This means you’re generally responsible for organising your own income protection insurance. This will help you manage your expenses if you’re unable to work and earn income. Most large insurance companies offer income protection insurance.

If you work in the sharing economy, some companies offer access to free or discount income protection insurance to contractors who use their platform.

Other insurance you may wish to consider includes:

  • liability insurance – this covers you for damage or injuries you may cause to other people or property while working
  • asset and revenue insurance – this covers you for the loss, damage or theft of your work-related assets (such as your bicycle or car) or revenue

Read more about the different types of insurance available.


If you’re a contractor, you may require a licence or other qualifications to perform certain work. For example, if you want to do electrical work in Australia you must hold the correct licence.

For more information on government licences, permits, approvals and registrations that you might require, check our Australian Business Licence and Information Service (ABLIS).


Employers in Australia generally have to pay a proportion of their workers' wages into a superannuation (super) fund to help them save for retirement. If you’re a contractor you may still be entitled to super from your employer. If you’re a contractor paid wholly or principally for your labour, you’re considered an employee for super purposes. You’ll be entitled to super from your employer under the same rules as employees.

Visit our superannuation page for more information on your super obligations.

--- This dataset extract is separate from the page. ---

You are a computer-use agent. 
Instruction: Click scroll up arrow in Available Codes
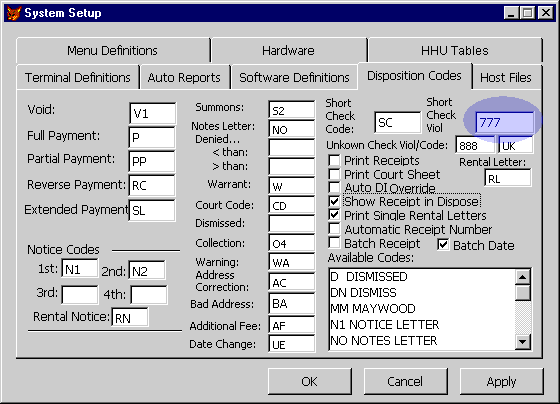click(x=522, y=277)
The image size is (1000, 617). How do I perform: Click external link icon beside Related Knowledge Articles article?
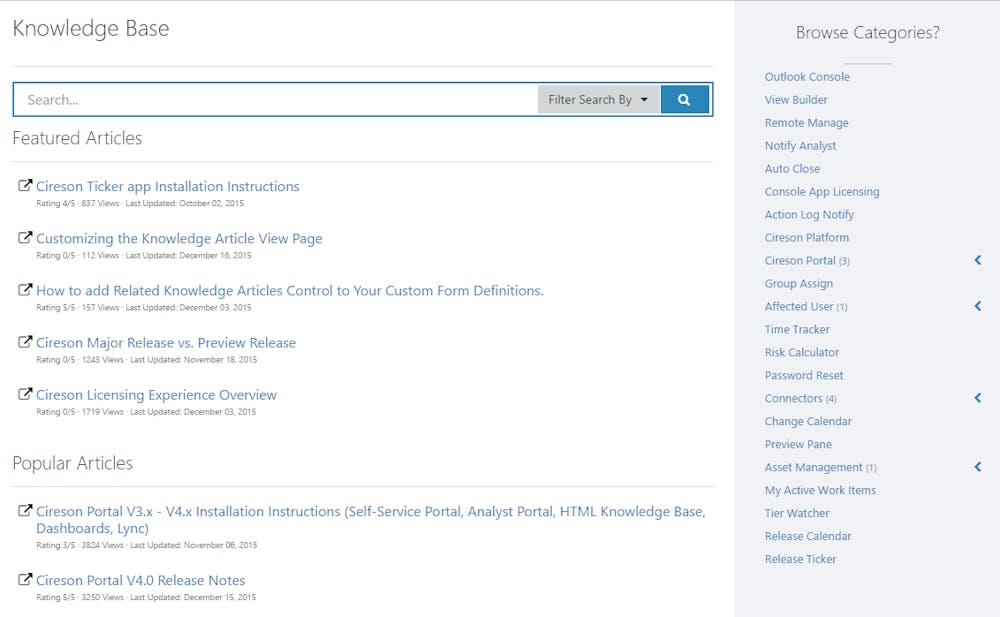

Learn more about contractor entitlements to super on the ATO website.

Not entitled to super?

If you’re a contractor and not entitled to compulsory super payments, consider making voluntary personal contributions to your chosen super fund.

To find out about making voluntary personal contributions, visit the Australian Taxation Office (ATO) website or phone them on 13 10 20.


Tax file number (TFN)

A TFN is a unique number issued by the ATO and used to administer tax. If you are operating as a sole trader you must use your individual TFN. If you are part of a partnership or a registered company you will need to apply for a separate TFN.

Australian business number (ABN)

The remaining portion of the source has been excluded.